About a decade ago I sat next to an elderly family friend at a book launch dinner. We hadn’t seen each other for three or four years and (as you do), after we’d caught up with each other’s family news, we moved to chatting generally on a range of subjects great and small.
Suddenly he turned to me and asked if I would like to know his greatest fear. The evening was only about two-thirds through – I wasn’t going anywhere – so I admitted I had no idea, but added that I suspected he was about to tell me.
He did.
He said he was currently engaged in a campaign to amass enough pills (he didn’t go into the scientific details and to be frank I didn’t wish to know) to top himself and his biggest worry was trying to gauge just how many he would require to do the deed.
I should explain that over the perhaps fifty years I had known him, I had never thought of the gentleman as susceptible to stress, pressure, anxiety or depression – he’d certainly never exhibited symptoms, nor expressed any personal concerns, in that direction down the years – and, even as he spoke, he gave no sign of any.
He went on to say, almost as background information, that “in the old days” [by which he was perhaps referring to the 1950s through to 1970s?], when home-visiting GPs were the norm, one could simply have a quiet word with the quack and, no questions asked, he could then quietly slip anyone who had come – through terminal illness and attendant pain – to the end of their tether something that would do the trick.
Nowadays, unfortunately, (he continued) the rules and regulations regarding the Hippocratic Oath had been reinforced and tightened up – plus of course the law had got involved – with the result that no longer could someone who’d had enough and didn’t want to be a burden, or indeed cause stress to their family by expiring messily in agony and distress, obtain the easy exit they craved. Instead, they’d probably find themselves being treated beyond endurance, or given violent CPR for minutes longer than was humane etc. etc., simply to ensure that no medic in the room was going to be on the end of a legal charge of negligence or failure to do everything absolutely possible to keep them alive.
Thus, apparently, my dining companion was collecting a horde of pills, week by week, simply so that if the day ever came when he’d had enough – he could self-administer himself what can euphemistically be described as the knockout blow. He’d even been reduced to worry and stress about a future scenario in which he began taking the said pills and erroneously fell unconscious along the way, i.e. before he could imbibe the lethal dose he desired.
What kind of sense is there in such a situation?

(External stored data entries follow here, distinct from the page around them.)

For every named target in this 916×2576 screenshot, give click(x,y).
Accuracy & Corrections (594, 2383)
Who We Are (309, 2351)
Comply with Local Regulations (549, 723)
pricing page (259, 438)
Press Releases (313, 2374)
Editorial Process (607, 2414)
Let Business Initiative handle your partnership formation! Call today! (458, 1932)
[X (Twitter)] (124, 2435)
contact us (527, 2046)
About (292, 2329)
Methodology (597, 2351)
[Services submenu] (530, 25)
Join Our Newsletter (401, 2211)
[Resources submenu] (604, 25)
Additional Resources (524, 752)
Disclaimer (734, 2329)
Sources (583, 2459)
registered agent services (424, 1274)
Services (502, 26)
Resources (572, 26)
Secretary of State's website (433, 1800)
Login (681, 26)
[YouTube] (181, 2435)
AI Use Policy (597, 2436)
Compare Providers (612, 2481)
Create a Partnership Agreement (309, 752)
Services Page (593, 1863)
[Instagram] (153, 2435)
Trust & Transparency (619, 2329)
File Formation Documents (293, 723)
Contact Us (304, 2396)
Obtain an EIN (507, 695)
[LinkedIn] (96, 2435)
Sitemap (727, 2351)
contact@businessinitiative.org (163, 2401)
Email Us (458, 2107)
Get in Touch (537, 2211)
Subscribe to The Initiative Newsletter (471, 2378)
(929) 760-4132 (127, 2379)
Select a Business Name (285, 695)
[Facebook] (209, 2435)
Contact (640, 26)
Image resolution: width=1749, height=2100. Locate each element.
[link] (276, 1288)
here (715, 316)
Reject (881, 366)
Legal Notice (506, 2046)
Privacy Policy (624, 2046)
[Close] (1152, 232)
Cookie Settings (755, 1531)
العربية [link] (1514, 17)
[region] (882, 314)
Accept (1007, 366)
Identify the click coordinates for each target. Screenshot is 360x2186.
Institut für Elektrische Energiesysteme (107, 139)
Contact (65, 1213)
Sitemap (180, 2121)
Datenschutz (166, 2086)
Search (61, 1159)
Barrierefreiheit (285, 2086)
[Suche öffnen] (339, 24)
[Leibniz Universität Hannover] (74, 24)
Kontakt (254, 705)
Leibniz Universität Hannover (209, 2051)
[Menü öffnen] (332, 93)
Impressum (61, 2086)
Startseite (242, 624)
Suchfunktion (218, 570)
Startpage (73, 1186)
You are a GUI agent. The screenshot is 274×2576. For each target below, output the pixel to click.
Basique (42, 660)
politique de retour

I should add that I acknowledge there’s a ‘thin end of the wedge’ line of argument, often ably put by pro-life campaigners (religious or not), in relation to the disabled or otherwise vulnerable who – in a situation where ‘acceptable life-ending’ legislation had been passed – might be put under unfair pressure, real or imagined, to sign themselves up.
I don’t have a ready answer to resolving those complex and difficult issues.
Who can pronounce with authority when matters of personal choice and free will come into this sort of focus?
Who can judge that person A is expressing a considered and rational ‘free will’ choice to end his life, whilst B (apparently expressing the same view) is not – strictly-speaking – exercising proper ‘free will’ at all, e.g. because of the influence of depression, third party pressure or even temporary delusion, and therefore his expression of preference can/must be ignored/denied?
I’m no Solomon or fount of wisdom on this subject or indeed any other.